— Exercise details —
The answer must consist of every line from the data that holds the string "header".

— Records —
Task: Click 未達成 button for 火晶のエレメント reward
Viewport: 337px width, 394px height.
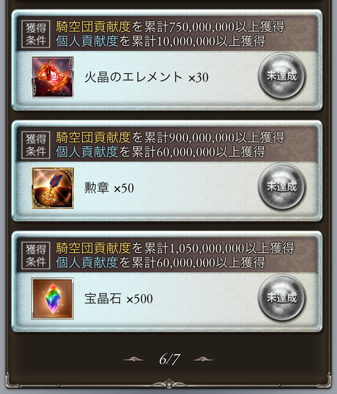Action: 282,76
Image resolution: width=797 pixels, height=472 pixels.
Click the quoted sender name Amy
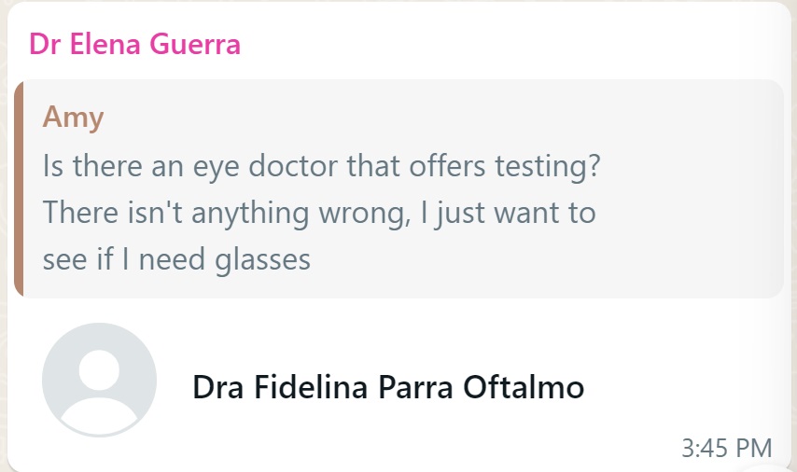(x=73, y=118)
--
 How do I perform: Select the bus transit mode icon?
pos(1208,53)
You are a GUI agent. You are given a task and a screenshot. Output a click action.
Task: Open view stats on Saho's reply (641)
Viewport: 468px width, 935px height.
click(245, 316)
--
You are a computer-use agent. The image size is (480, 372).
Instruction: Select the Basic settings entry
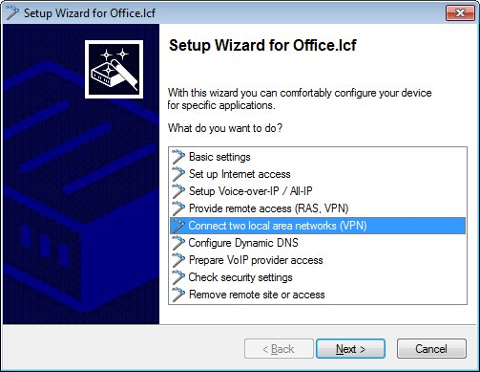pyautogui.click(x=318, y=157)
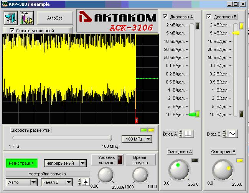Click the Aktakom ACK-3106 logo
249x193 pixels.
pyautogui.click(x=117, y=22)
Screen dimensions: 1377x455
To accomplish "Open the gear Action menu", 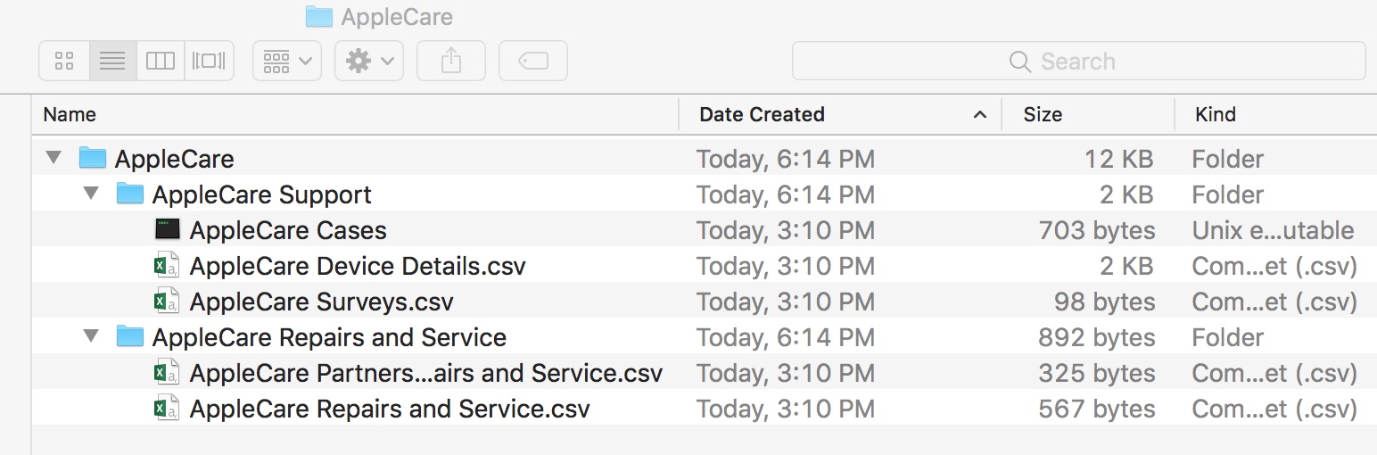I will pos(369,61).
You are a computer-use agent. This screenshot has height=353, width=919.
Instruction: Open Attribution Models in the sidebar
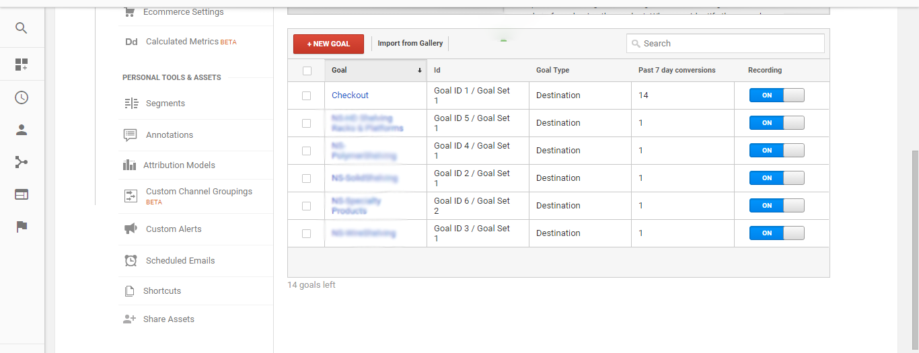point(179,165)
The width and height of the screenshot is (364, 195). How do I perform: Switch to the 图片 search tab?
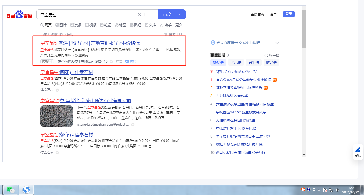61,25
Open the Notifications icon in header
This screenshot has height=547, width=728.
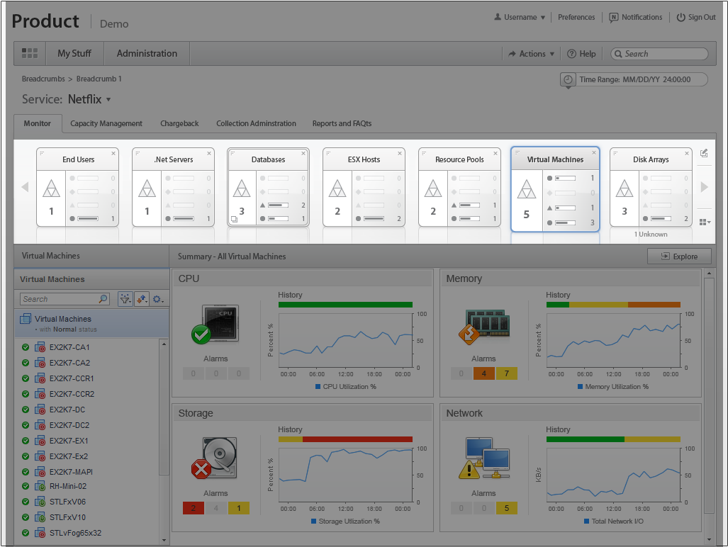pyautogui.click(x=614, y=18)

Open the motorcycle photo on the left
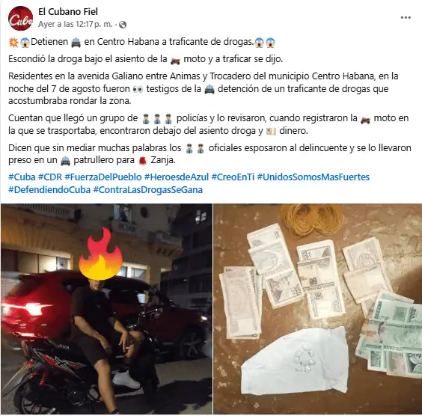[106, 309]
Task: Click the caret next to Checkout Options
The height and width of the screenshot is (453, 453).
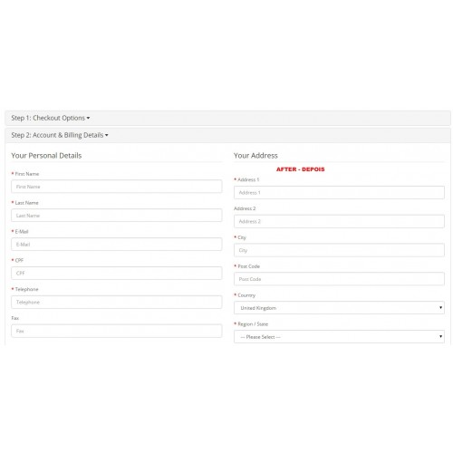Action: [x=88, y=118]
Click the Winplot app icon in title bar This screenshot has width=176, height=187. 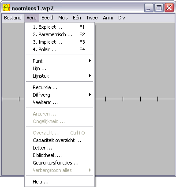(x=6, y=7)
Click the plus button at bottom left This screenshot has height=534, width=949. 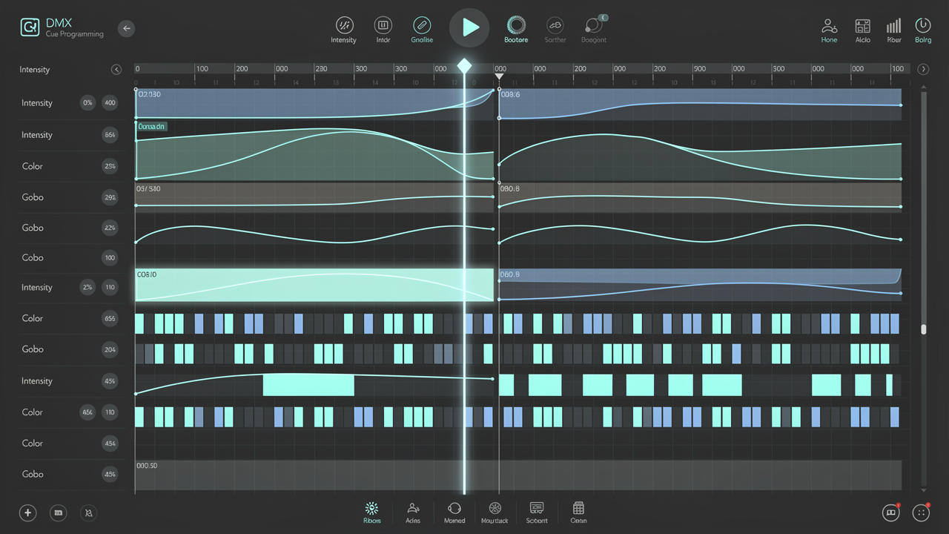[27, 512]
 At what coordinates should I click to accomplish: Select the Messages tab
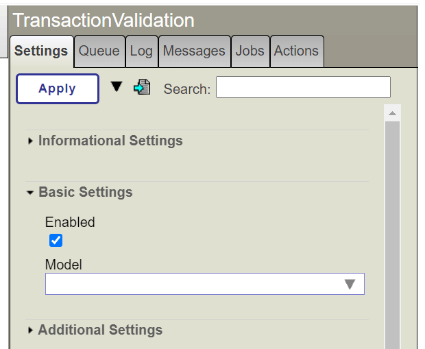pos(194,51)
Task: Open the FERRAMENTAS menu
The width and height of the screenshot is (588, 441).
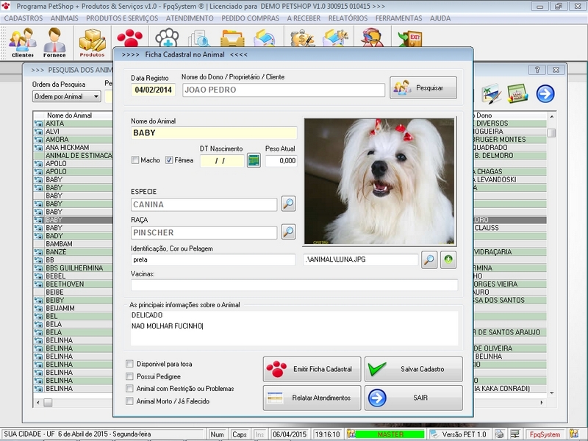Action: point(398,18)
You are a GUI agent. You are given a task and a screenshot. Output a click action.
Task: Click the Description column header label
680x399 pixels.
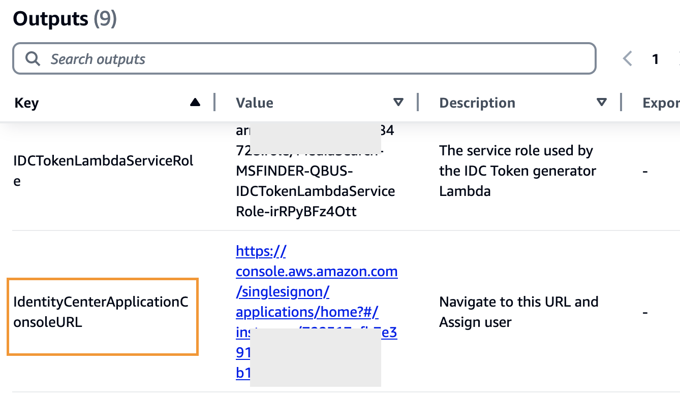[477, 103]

— Task answer —
Open the Notifications icon in header
Task: Click the Description column header label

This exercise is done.